Tekke içinde, Sultan III. Mustafa'nın kızı Hatice Sultan tarafından 1816'da 160 adet kitaptan oluşan bir kütüphane kurulmuştur. Kütüphane 1928'de Süleymaniye Kütüphanesi'ne devredilmiştir.
2- Hafız Hüseyin (Şem'î) Efendi (ö.?):
Şeyh Ahmed Efendi'nin bir yakınıdır. Kısa süreli postnişinlik yapmıştır.

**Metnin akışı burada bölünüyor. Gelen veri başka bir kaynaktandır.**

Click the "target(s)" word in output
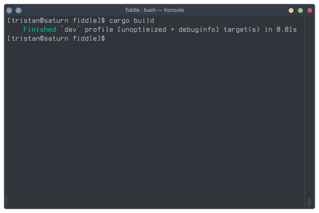The image size is (319, 213). coord(241,30)
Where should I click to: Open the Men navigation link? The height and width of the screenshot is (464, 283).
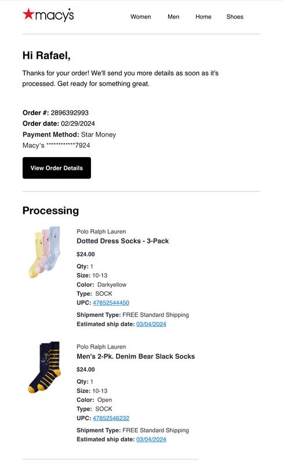(173, 17)
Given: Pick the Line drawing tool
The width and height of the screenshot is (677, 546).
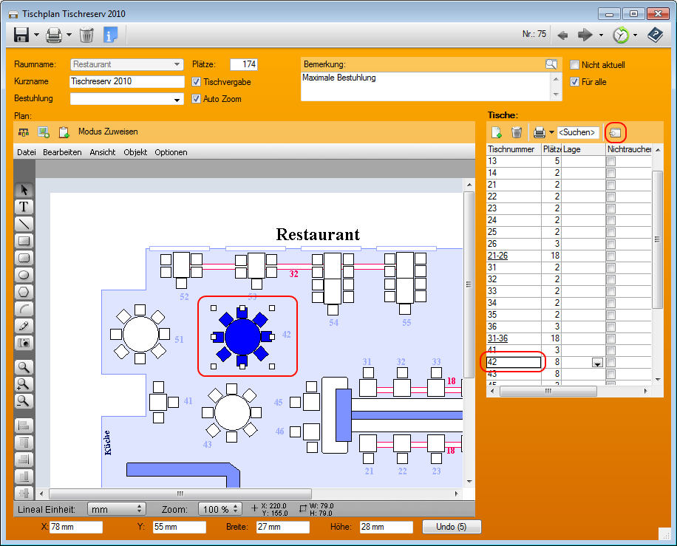Looking at the screenshot, I should pyautogui.click(x=24, y=223).
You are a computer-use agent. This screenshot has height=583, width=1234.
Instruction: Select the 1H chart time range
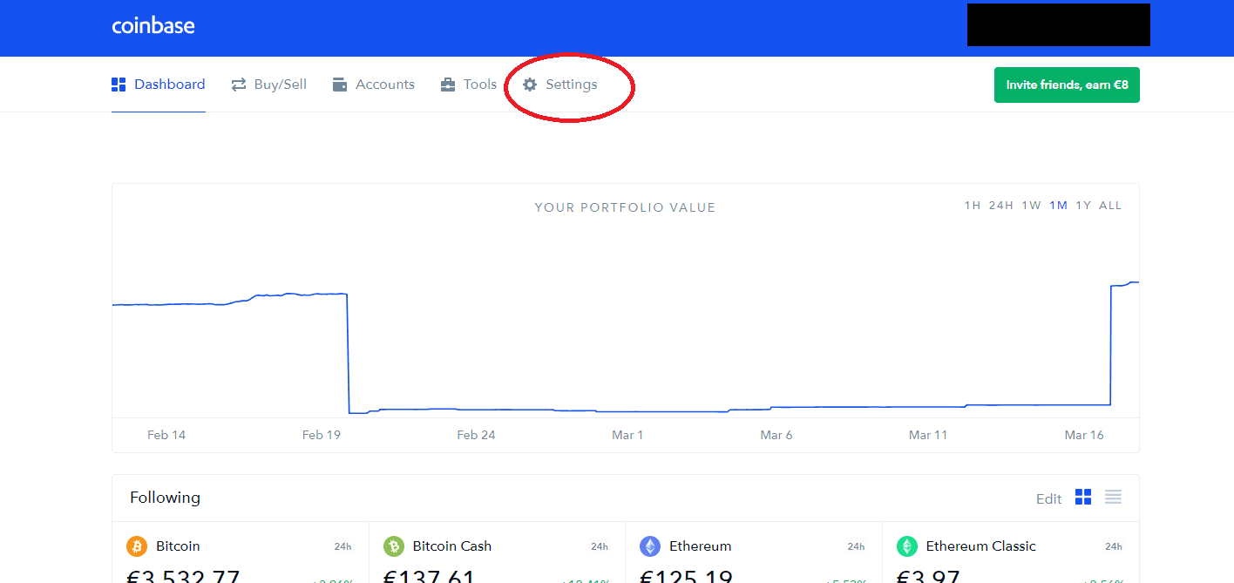point(972,206)
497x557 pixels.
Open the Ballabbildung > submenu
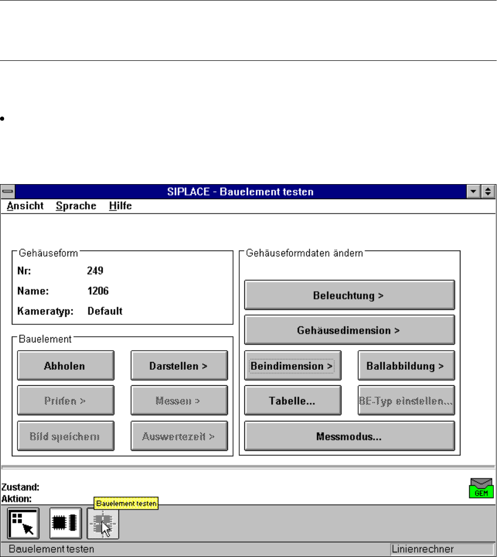pos(406,366)
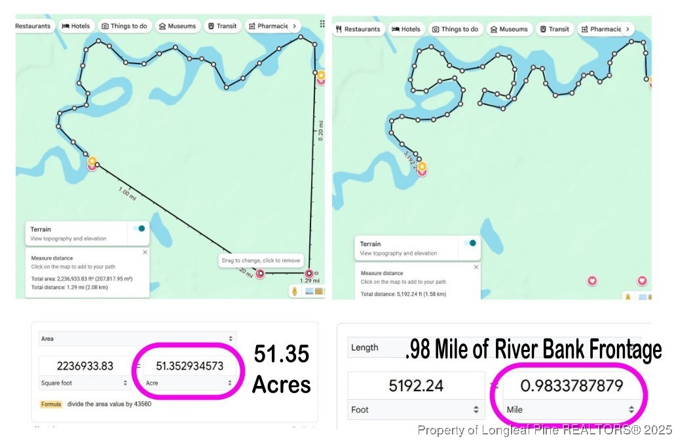Image resolution: width=674 pixels, height=441 pixels.
Task: Click the Pegman Street View icon, left map
Action: pos(295,290)
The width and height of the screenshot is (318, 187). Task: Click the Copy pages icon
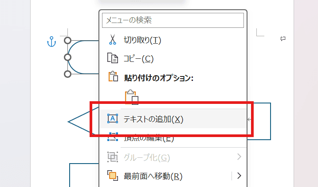112,58
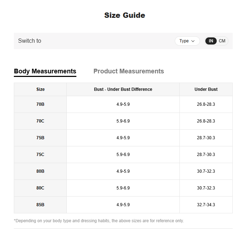Viewport: 243px width, 229px height.
Task: Click the chevron arrow beside Type
Action: [x=193, y=41]
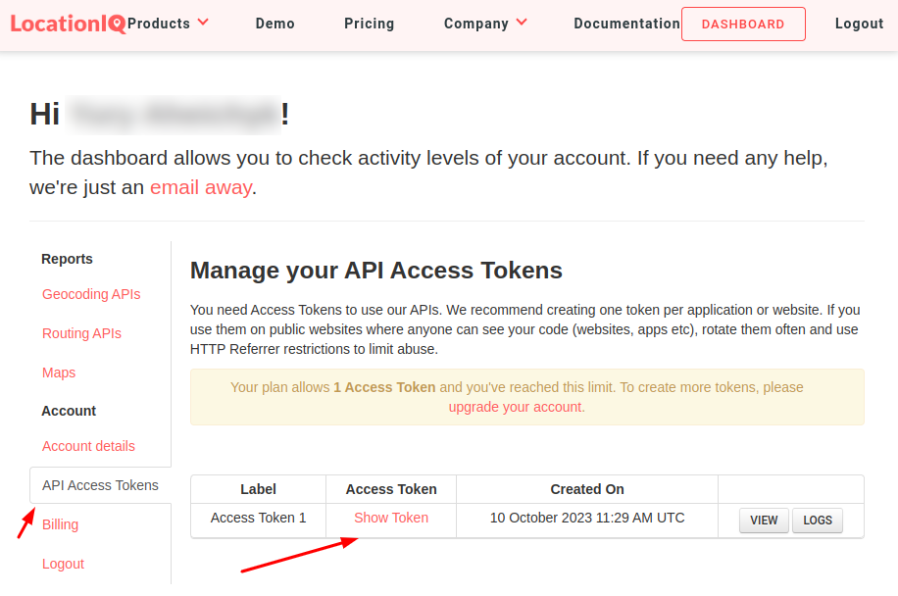Click the DASHBOARD button
The image size is (898, 596).
743,25
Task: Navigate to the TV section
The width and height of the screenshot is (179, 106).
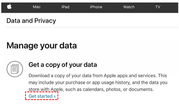Action: point(158,7)
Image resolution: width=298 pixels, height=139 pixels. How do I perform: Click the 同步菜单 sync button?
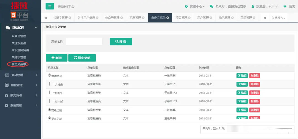point(82,58)

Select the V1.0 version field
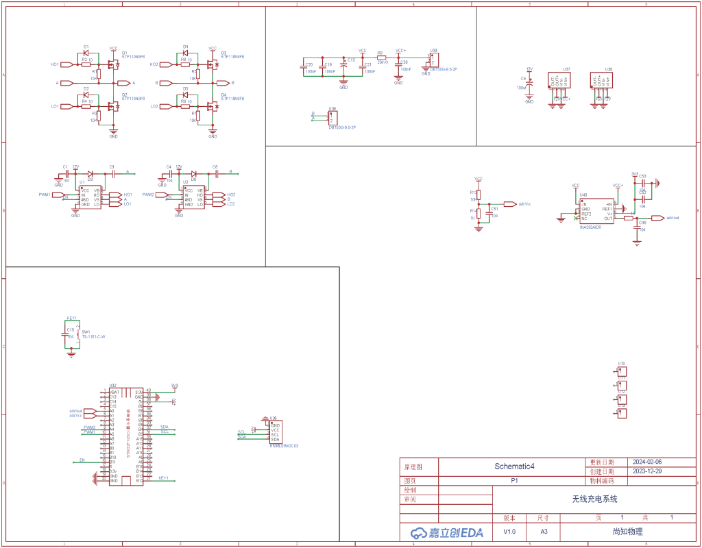pos(510,532)
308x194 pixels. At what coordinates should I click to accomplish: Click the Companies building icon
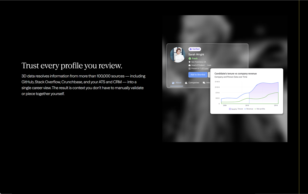point(186,83)
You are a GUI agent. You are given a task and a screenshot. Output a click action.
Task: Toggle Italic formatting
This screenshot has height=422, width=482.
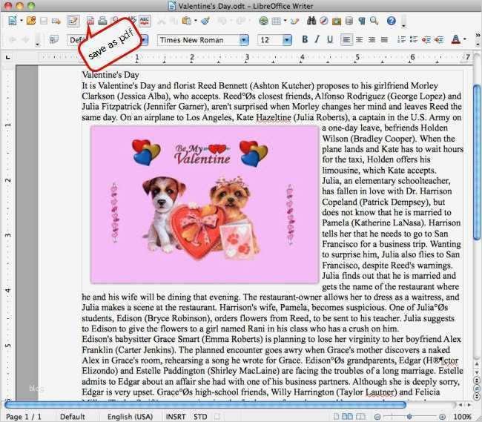(317, 39)
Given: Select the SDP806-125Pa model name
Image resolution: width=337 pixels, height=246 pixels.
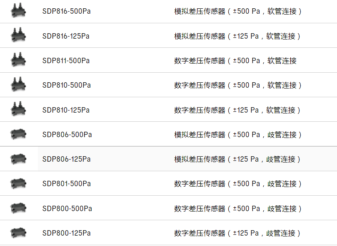Looking at the screenshot, I should tap(66, 159).
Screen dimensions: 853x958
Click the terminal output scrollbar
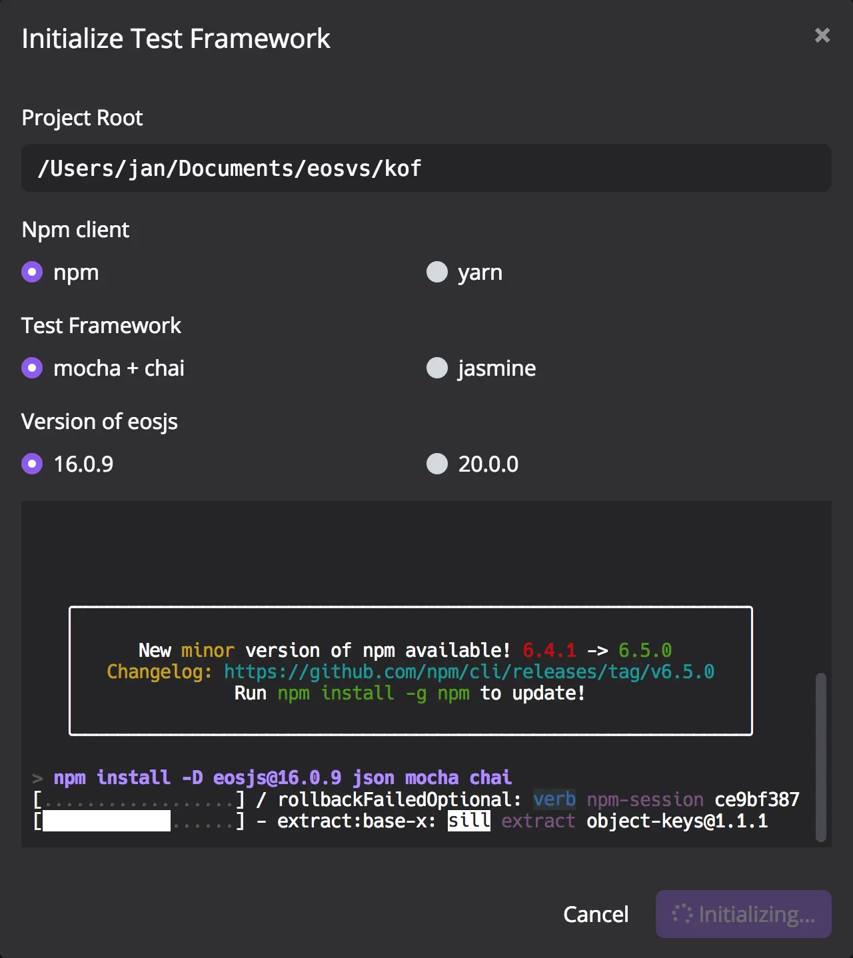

3- Seyyid Hafız Abdürrezzak Efendi (27 Safer 1247 / 7 Ağustos 1831):
Ahmed Şem'î Efendi'nin halifesidir. Arabistanlı olup müfessir ve muhaddisti. Unkapanı’nda Üç Mihraplı Câmii orta mihrabı önünde medfûndur. Mezar taşında ta‘lik hatla şunlar yazılıdır:
“Hüve/ tarîkat-ı aliyye-i Şâzeliyye’den ârif-billah, vâsıl-ı irsâl ilâ rabbihi olan, tarîk-i Şâzelî Âsitânesi şeyhi kutbu’l-ârifîn merhûm ve mağfûr ilâ rahmeti Rabbihi’l-Gafûr el-Hâc es-Seyyid eş-Şeyh Abdurrezzak Efendi kuluna ve müminîn-i müminâta rahmet eyleye rızâen lillahi’l-Fâtiha fi 27 S 1247.”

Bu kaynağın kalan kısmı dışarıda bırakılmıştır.